### Tasks to complete
1 - In the passage on sunspot polarization maps, which region shows relatively intense signals in the maximum linear polarization map for Si I?
2 - Carry on the passage on sunspot polarization maps, picking up after its final sentence.

### Passage provided
§ §

Fig. 4. Spatial distribution of the line core intensity (left column), maximum linear polarisation (central column), and maximum circular polarisation in absolute values (right column) for the Si I line at 10827 Å (top row), the Ca II line at 8542 Å (middle row), and the He I triplet at 10830 Å (bottom row). All quantities are normalised to the average quiet-Sun continuum intensity, Ic.

The maximum linear polarisation map for Si I presents relatively weak signals in the regions farther from the sunspot and the umbra. However, the penumbra includes relatively intense polarisation signals. For Ca II and He I, the linear polarisation signals are generally weak, even in the penumbra, and only some localised regions show signals whose amplitude is above the noise.

§ §

### Collected material
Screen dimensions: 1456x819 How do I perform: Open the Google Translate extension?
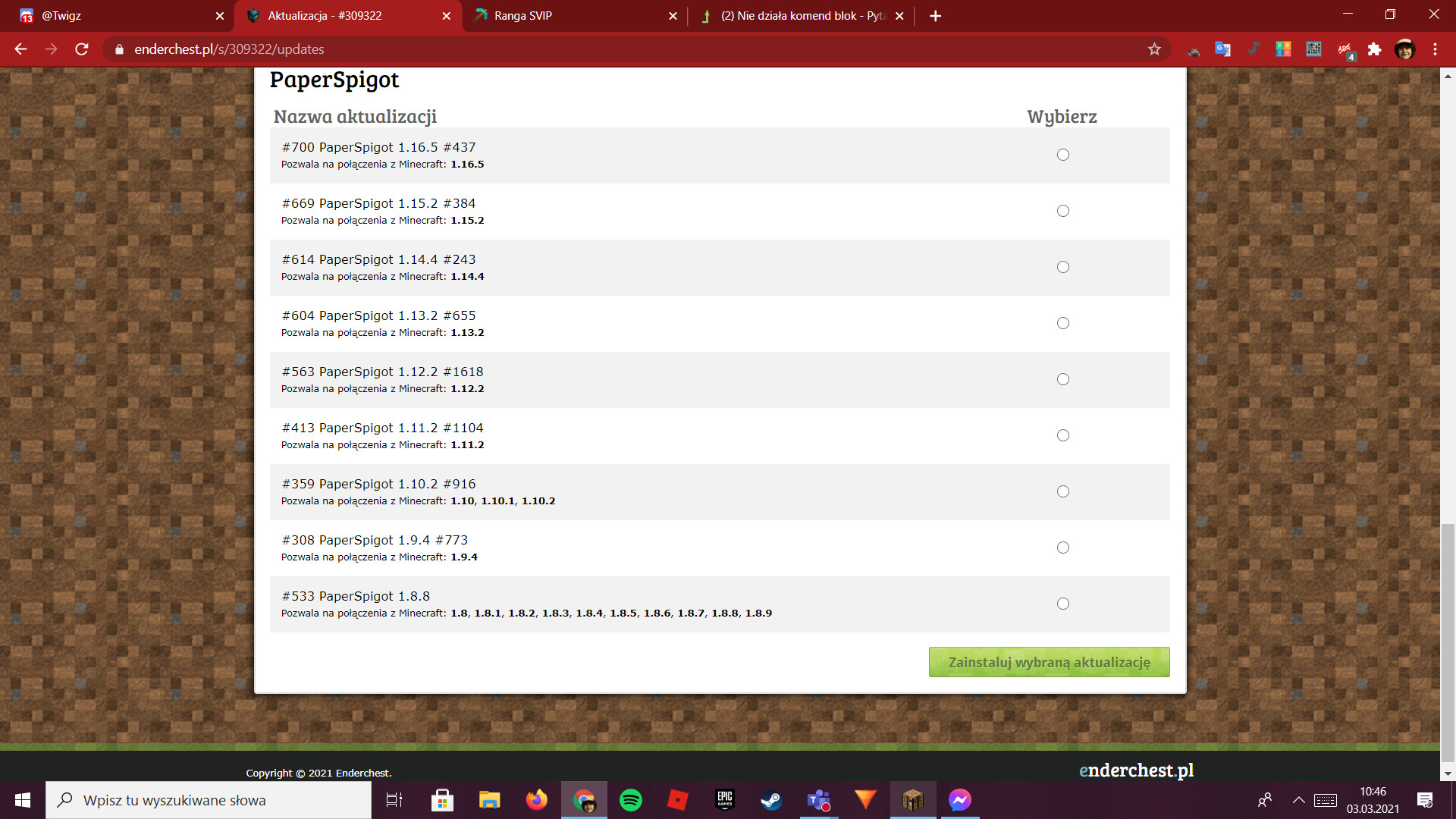click(x=1222, y=49)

§ §

### Expected responses
1 - The penumbra.

2 -
The spatial distribution of circular polarisation signals is similar for all the transitions, with significant values in the inner penumbra and localised areas outside the sunspot. Especially for the Si I spectral line, circular polarisation signals are found at positions of enhanced brightness in the line core intensity. While the circular polarisation signals seem dimmer in the umbra, this is just due to its overall smaller brightness, however, and the fact that the spectra are normalised to the averaged quiet-Sun continuum intensity. Moreover, the signature of the mentioned thread-like features or umbral flashes can also be seen in the Ca II circular polarisation (see, e.g., de la Cruz Rodríguez et al. 2013) and in the He I line as well (for example, Centeno et al. 2006; Khomenko & Collados 2015). In contrast to the linear polarisation signals, the silicon and calcium lines show strong circular polarisation signals in the upper (northern) part of the umbra, as shown in Figures 2 and 4. This indicates that the magnetic field exhibits different degrees of inclination with respect to the local vertical on each side of the penumbra, as we discuss in Section 3.3.2.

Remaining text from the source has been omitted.